En lugar de sufrir el doble descrédito del rechazo académico por parte de la mayoría de los economistas y de la mala reputación provocada por la revelación de los abusos de Stalin contra los derechos humanos, el marxismo cobró nueva vida en los años 60 gracias a una oportuna reinterpretación de sus doctrinas fundamentales. Desvinculado de la teoría de la plusvalía que el Marx histórico impuso a su propio sistema económico, sus seguidores lo reinventaron como sociólogo y filósofo de la condición humana.
Ya no sujetos al juicio de sus pares ni a la prueba de la práctica en el ámbito político-económico, los socialistas actuales procedieron como si las teorías de Marx hubieran salido intactas de casi un siglo de críticas demoledoras, al afirmar que habían encontrado para ellas un nuevo fundamento en la teoría de la alienación. A Zohran Mamdani, Alexandria Ocasio-Cortez y otros políticos de Socialistas Democráticos de Estados Unidos les basta con apelar a la alienación como pretexto para una amplia transformación marxista de la economía estadounidense. Poco importa que el socialismo obtenga su mayor apoyo de un segmento minoritario de millennials con un alto nivel educativo (datos de encuestas recientes muestran que la valoración favorable del socialismo es mayor entre las personas con títulos universitarios y, especialmente, entre quienes poseen títulos de posgrado). La teoría de la alienación pone el marxismo al alcance de cualquiera, incluso de la burguesía.

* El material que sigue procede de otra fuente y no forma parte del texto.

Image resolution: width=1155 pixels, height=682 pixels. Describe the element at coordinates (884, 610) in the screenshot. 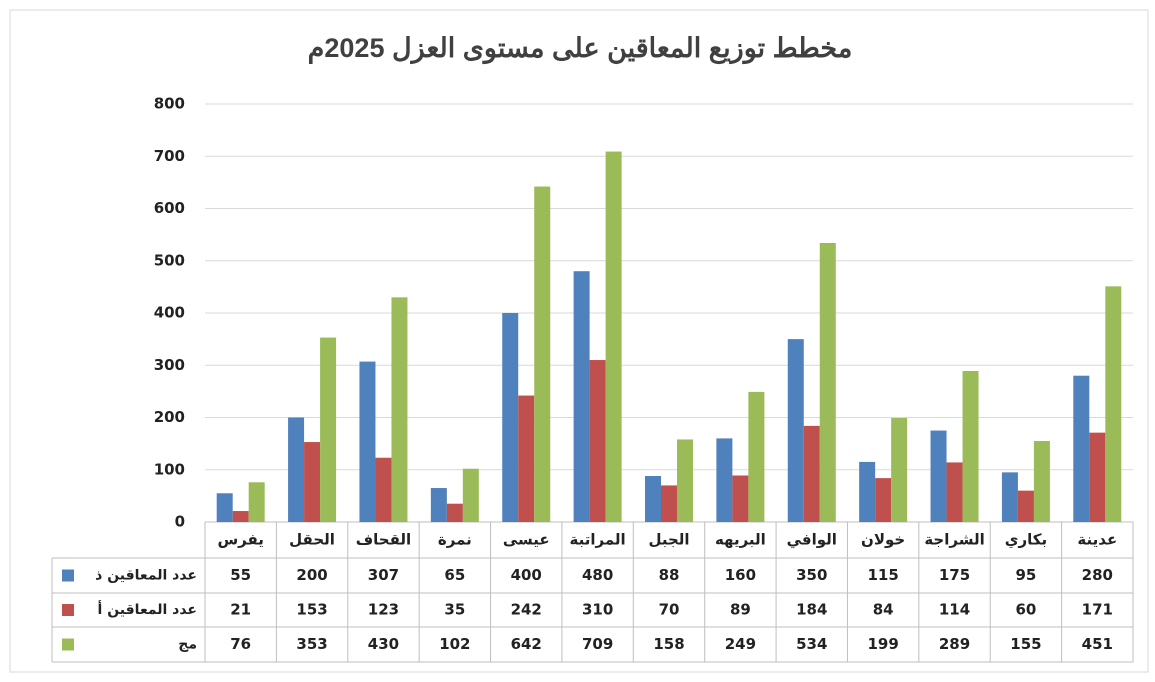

Mientras que la plusvalía implica un cálculo mecánico específico de la posición económica de la clase trabajadora, la alienación puede adaptarse a casi cualquier agravio social o cultural imaginable. Las preocupaciones emocionales son reempaquetadas como problemas materiales, allanando el camino para resucitar políticas económicas largamente desacreditadas, como el control de alquileres, la fijación de precios y la propiedad pública de las empresas, como un supuesto remedio frente a un diagnóstico sociológico fluido y en constante cambio.
Las políticas marxistas se convierten en la respuesta predeterminada del socialista no solo ante cualquier agravio económico, sino también ante la atomización social que hace que los jóvenes se sientan a la deriva.